In the foreground a traveler with staff crosses a bridge on his way to visit a friend who waits in a viewing pavilion built over a rushing stream. An extensive villa appears in the middle ground. Above rise serried peaks, the overlapping of which creates the illusion of recession in pictorial depth. The painting is an exercise in restraint in the intentional limitation of the range of ink-tonality, of texture, and of forms, to the point where simple changes take on significance and small variations are noteworthy. Although extremely sparse, the work does not appear sketchy but rather to be the essential structural framework remaining after a highly disciplined visual analysis and reduction of an originally complex image. This degree of simplification does yield the desired quality of blandness, of understatement, but does not interfere at all with perception of an implicit quality of richness.
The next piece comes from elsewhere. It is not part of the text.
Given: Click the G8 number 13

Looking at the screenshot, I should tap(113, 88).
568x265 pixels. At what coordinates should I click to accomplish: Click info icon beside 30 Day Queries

The creator of this intriguing image was Qin Lian (paintings dated 1706-1726), born in Nanking and a direct pupil of Fan I, one of the major artists of the previous generation. Another influence was surely Zha Shibiao (1615-1698), an artist from Anhui who was active in Nanjing during Qin Lian’s lifetime (fig. 1). This sparely decorated, geometric mode was a feature of the Anhui school of painters and is presented in very admirable fashion in the present painting.
Fig. 1. Zha Shibiao (1615-1698): “Buddhist Retreat Between Two Peaks,” after Howard Rogers: Masterworks of Ming and Qing Paintings from the Forbidden City, Lansdale, 1988, cat. 42, p. 76.